◆ PROBLEM REQUIREMENTS
Counting the line with "798x755 pixels." as the last one, copy out the lines of the data exactly from the first onward.

┄┄┄┄┄┄┄┄┄┄

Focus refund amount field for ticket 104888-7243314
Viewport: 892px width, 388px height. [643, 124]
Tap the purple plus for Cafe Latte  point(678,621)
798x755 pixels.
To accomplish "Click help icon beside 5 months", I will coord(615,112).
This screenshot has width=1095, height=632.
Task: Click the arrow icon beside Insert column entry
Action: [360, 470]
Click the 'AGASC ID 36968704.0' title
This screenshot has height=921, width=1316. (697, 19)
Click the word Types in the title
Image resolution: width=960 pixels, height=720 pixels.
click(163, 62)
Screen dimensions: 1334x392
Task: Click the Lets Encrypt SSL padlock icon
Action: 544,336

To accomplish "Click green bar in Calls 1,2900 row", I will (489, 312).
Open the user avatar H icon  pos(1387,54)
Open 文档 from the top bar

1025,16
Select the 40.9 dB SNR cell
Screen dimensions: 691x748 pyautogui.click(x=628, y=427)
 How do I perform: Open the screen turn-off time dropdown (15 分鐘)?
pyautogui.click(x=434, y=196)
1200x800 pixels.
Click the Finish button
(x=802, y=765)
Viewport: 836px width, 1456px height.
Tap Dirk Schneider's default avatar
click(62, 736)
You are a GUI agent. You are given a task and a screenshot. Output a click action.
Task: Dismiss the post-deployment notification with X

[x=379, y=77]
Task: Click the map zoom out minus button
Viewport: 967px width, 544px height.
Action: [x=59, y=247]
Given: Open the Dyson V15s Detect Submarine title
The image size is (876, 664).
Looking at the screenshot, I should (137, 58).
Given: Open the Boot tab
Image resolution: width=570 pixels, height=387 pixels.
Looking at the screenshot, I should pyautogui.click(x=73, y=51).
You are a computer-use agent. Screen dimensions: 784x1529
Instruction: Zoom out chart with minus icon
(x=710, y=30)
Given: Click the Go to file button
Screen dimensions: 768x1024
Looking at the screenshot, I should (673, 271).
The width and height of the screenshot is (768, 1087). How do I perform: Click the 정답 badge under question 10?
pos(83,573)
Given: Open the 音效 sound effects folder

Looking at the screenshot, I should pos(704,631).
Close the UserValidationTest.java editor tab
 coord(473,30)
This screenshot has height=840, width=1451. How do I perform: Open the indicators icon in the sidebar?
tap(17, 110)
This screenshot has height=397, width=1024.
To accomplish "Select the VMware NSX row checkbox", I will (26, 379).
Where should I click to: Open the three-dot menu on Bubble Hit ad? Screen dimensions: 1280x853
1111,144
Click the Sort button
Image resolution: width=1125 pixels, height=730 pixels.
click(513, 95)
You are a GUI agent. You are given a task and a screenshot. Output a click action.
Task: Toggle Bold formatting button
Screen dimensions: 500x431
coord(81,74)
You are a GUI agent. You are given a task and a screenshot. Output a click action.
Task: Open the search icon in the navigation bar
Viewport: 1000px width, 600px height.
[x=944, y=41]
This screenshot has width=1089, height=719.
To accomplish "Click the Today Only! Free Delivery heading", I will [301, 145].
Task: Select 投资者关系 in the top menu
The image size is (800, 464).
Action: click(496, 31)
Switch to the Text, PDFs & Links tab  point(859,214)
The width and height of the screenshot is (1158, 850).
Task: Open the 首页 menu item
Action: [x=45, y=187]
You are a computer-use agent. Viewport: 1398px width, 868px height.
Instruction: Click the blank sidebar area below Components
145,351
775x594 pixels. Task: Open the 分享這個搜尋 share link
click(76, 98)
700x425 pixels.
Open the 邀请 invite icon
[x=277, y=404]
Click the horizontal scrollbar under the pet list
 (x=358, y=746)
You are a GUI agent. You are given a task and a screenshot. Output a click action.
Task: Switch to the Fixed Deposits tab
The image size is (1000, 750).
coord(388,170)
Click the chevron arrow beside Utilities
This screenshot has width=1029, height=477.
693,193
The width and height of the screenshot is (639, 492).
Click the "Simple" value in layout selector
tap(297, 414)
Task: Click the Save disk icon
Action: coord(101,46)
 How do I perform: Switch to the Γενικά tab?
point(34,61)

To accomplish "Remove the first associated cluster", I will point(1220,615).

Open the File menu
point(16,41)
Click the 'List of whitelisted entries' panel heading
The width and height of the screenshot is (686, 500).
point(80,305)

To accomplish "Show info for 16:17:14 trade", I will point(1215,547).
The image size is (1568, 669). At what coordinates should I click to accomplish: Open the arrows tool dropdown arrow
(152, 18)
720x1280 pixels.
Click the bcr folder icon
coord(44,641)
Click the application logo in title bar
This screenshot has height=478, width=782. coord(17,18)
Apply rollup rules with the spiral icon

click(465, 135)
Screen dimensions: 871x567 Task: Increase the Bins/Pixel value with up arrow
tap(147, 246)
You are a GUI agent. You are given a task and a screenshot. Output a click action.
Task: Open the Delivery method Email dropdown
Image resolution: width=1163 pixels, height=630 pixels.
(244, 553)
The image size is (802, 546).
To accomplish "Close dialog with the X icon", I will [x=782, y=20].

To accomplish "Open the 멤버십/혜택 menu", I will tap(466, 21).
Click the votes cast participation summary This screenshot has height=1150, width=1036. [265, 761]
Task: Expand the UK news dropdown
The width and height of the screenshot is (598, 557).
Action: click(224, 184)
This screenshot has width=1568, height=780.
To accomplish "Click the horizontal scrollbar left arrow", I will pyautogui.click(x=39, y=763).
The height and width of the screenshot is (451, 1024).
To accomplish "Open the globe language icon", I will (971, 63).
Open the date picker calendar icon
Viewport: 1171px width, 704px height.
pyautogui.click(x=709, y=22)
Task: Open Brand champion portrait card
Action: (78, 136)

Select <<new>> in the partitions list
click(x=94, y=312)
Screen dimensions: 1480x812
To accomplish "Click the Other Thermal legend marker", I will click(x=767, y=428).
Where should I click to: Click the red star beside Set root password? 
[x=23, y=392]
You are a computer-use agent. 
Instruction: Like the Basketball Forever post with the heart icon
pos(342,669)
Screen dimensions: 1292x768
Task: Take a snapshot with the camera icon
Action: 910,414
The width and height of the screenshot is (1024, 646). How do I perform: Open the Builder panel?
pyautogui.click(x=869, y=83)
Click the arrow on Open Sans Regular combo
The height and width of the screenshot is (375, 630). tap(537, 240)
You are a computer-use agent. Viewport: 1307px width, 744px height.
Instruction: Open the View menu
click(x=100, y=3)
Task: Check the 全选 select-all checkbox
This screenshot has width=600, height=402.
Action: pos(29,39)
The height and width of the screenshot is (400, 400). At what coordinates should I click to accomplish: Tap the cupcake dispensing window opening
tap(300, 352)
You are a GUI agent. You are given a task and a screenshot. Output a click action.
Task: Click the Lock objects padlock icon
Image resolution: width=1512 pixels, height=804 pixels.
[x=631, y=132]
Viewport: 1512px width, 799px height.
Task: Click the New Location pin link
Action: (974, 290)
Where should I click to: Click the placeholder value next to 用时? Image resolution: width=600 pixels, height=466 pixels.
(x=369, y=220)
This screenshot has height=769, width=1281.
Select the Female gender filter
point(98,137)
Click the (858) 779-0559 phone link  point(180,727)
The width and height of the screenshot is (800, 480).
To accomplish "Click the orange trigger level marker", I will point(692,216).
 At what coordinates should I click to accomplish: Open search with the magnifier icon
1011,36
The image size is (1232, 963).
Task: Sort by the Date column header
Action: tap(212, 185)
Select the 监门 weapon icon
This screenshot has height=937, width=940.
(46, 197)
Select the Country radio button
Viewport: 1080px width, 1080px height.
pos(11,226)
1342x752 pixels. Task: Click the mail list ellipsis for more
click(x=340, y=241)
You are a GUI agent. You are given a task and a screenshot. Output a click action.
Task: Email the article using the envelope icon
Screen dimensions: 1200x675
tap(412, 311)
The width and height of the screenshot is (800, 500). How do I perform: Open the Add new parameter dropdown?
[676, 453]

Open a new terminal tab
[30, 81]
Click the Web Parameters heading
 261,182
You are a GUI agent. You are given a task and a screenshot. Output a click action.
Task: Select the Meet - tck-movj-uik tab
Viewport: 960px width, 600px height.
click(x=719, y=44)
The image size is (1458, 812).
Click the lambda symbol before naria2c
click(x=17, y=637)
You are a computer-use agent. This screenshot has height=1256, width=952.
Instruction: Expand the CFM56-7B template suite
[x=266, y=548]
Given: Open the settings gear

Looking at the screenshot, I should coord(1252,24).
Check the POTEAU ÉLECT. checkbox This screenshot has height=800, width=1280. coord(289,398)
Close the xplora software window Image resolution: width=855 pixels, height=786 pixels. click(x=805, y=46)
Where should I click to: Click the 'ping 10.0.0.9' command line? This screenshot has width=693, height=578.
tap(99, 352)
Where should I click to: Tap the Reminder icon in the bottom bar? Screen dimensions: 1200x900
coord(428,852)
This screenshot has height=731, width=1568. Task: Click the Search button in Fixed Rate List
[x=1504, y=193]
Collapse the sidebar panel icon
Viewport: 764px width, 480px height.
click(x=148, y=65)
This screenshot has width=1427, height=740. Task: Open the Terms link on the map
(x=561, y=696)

┄┄┄┄┄┄┄┄┄┄

◆ RESPONSE TO THIS EXERCISE
Focus refund amount field for ticket 104888-7243314
Viewport: 892px width, 388px height. [643, 124]
Tap the purple plus for Cafe Latte  point(678,621)
798x755 pixels.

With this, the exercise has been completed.